When you have two ideas that are: called differently, they claim no common origin, one came from revelation while the other from reasoning presented publicly, one claims certainty while the other claims uncertainty, one is a moral claim while the other is a factual claim, one is supernatural and the other is materialistic...
and,
the connections between them are that they both claim to accomplish several highly desirable things like: raising the dead and keeping people alive forever, and doing so for all the world...
the high desirability of these things mean that multiple people would aim to accomplish them, so aiming to accomplish them does not indicate shared origin!
He was born and raised in a predominantly Protestant Christian society, where these beliefs are widespread. And, by the way, apocalyptic beliefs existed in all religions and cultures, including Judaism (Christianity was originally a messianic and arguably apocalyptic Jewish cult).

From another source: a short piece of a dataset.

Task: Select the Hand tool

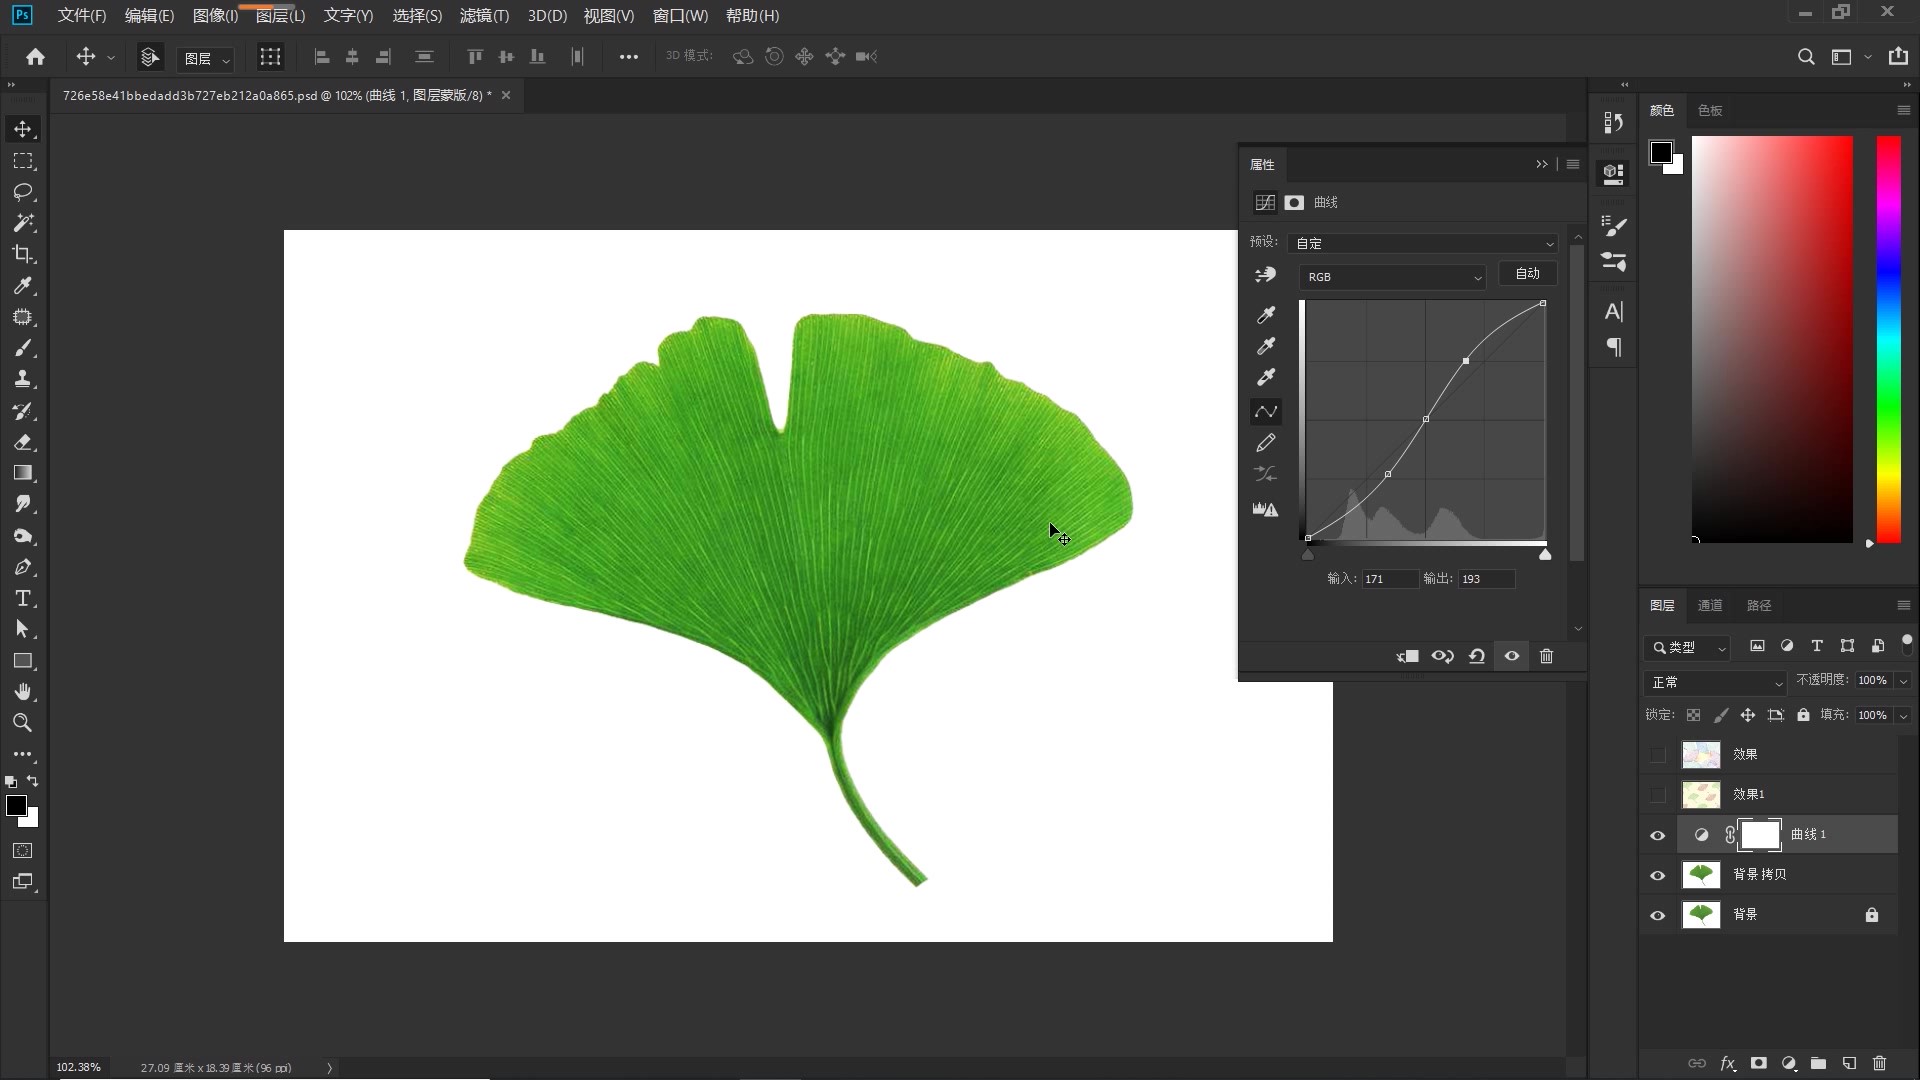Action: tap(23, 692)
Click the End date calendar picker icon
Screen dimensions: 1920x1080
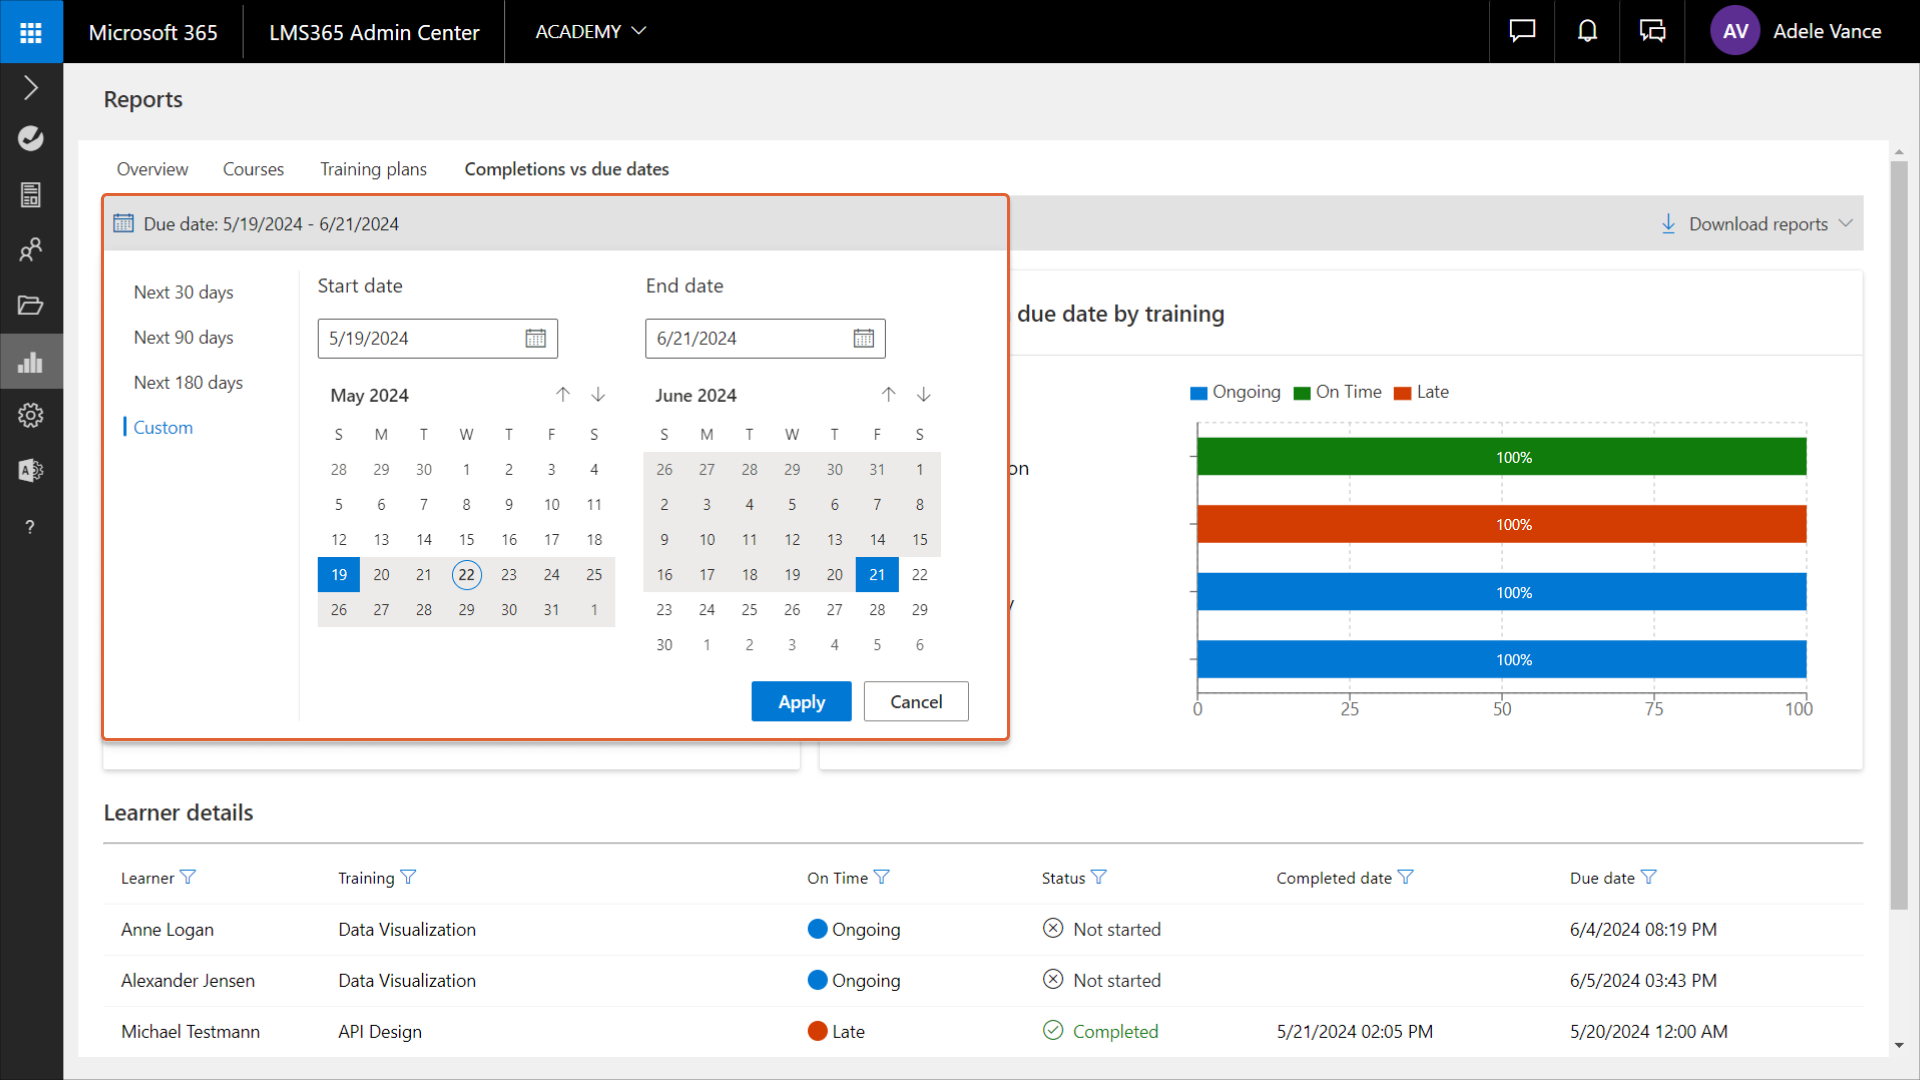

‘Salvation through good works’ comes to mind.
More generally, various doomsday cults have beliefs involving the cult members having to perform specific actions in order to trigger the Apocalypse or make sure that it unfolds in the intended way.
I don’t want to push the pattern-matching too far. ‘Singularity is a cult’ has been already debated at nausem here, and is probably and exagerated position.
It sufficies to say that singularitarian and religious ideas are probably salient to the same kind of psychological mechanisms and heuristics, some innate and some acquired or reinforced by culture.
As I said in the my original comment, this doesn’t necessarily imply that singularitarian beliefs are wrong, but it strongly suggests that we should be wary for availability heuristic/priviledging the hypothesis biases when we evaluate them.
‘Beryon the reach of God’ seems evidence to the contrary.
Fair enough.
Does it? I’m under the impression that singularitarians believe that, barring some major catastrophe, the Singularity is pretty much inevitable.
No. Both are factual claims about events that are expected to happen in the future. They may be more or less falsifiable, depending on how much the authors commit to specific deadlines.
Any sufficiently advanced technology is indistinguishable from magic.